前回は、被相続人に子がいるかを確定するためには被相続人の生まれてから亡くなるまでの戸籍謄本等を取得する必要があることについてご紹介しました。
今回は、被相続人の相続人を確定するための戸籍謄本等の取得について、相続人が、配偶者(夫婦の一方からみた他方)及び兄弟姉妹となる例をご紹介します。
前提として、被相続人に子がいる場合、被相続人の生まれてから亡くなるまでの戸籍謄本等を取得すれば足りるのは前回までにご説明したとおりです(第一順位)。
被相続人に子がいなくて直系尊属(「ちょっけいそんぞく」、父母、祖父母、曽祖父母…)が存命である場合は、被相続人が生まれてから亡くなるまでの戸籍謄本等を取得したうえで、直系尊属が存命であれば、直系尊属が相続人となります(第二順位)。なお、直系尊属のうち相続人となるのは、被相続人から最も親等(「しんとう」、被相続人との親族関係の近さ)の近い方となりますので、例えば、父母の一人が存命であれば、祖父母は存命であっても相続人にはなりません。
他方、被相続人に子も直系尊属もいない場合は、さらに、兄弟姉妹の有無を確認するために、戸籍謄本等を取得する必要があります(第三順位)。
【相続人が配偶者、妹及び甥の例】
上記の例では、相続人は、B、C、Dとなります。相続人が確定するための、戸籍謄本等を取得する過程を以下、ご紹介します。
①Aの生まれてから亡くなるまでの戸籍謄本等を取得し、Aに妻Bがいること及び子がいないことが判明します(夫婦の一方からみた他方は常に相続人になりますので、この時点でBが相続人であることが確定します)。
②Aの父母の戸籍謄本等を取得し、Aの父母が亡くなっていることが判明します。
③同様に、Aの祖父母の戸籍謄本等を取得し、Aの祖父母が亡くなっていることを確認します(曽祖父母についても同様ですが、通常、それまでの戸籍謄本等の取得により、曽祖父母も亡くなっていることが判明していることが多いと思われます。また、例えば、存命であれば120歳以上の人物が存命であるかどうかを確認する必要はありません。亡くなっていることが確実であるためです。)。

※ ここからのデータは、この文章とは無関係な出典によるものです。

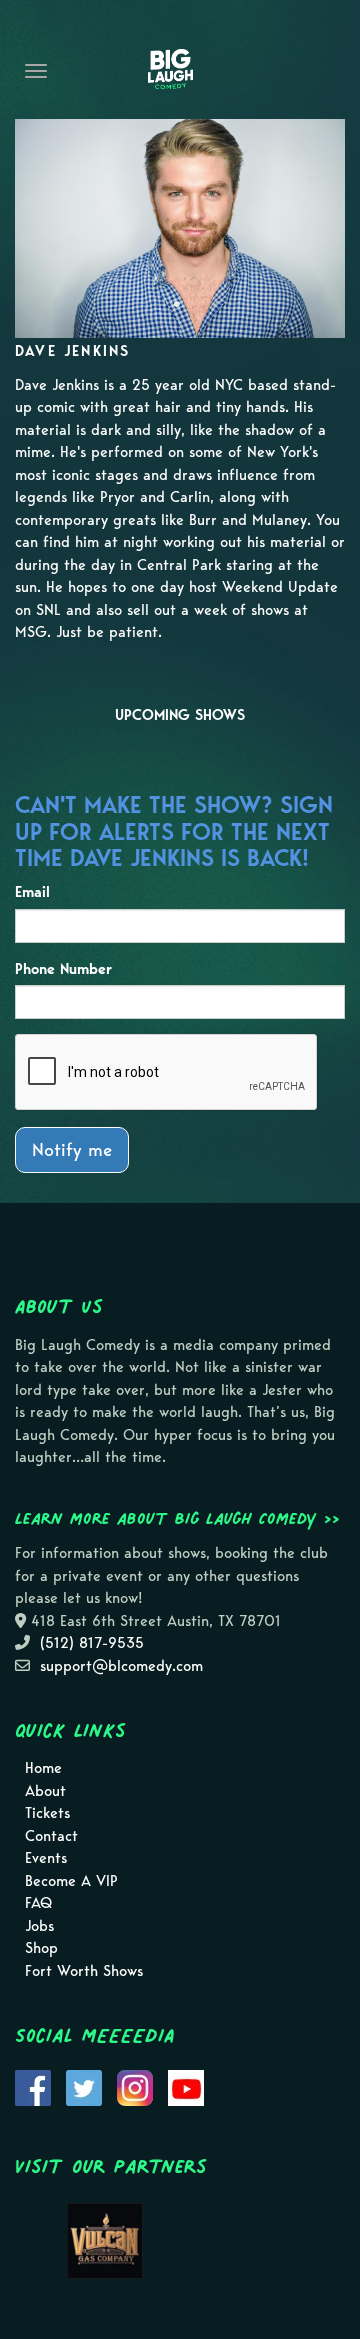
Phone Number (63, 969)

④Aの兄弟姉妹を調査するために、Aの父母のそれぞれの生まれてから亡くなるまでの戸籍謄本等を取得します(異父又は異母兄弟姉妹がいる可能性があるため、Aの父母の婚姻後の戸籍謄本等だけは足りません)。
⑤④によりAの兄弟姉妹が、亡くなったAの兄とCだけであることが判明します(この時点でCが相続人であることが確定します)。
⑥亡くなったAの兄の生まれてから亡くなるまでの戸籍謄本等を取得し、子がDのみであることが判明します(この時点でDが相続人であることが確定し、全相続人が確定します)。

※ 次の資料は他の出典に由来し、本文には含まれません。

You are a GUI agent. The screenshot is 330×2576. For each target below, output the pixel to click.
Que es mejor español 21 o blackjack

以上のとおり、被相続人に子も直系尊属もいない場合は、④の戸籍謄本等の取得が必要となり、さらに、兄弟姉妹が亡くなっていた場合は、⑥の戸籍謄本等まで取得することとなります。
上記の例は、相続関係を簡略化した例ですが、実際にはかなり複雑な事案もあり、漏れがないよう、迅速かつ確実に戸籍謄本等を取得することが必要です。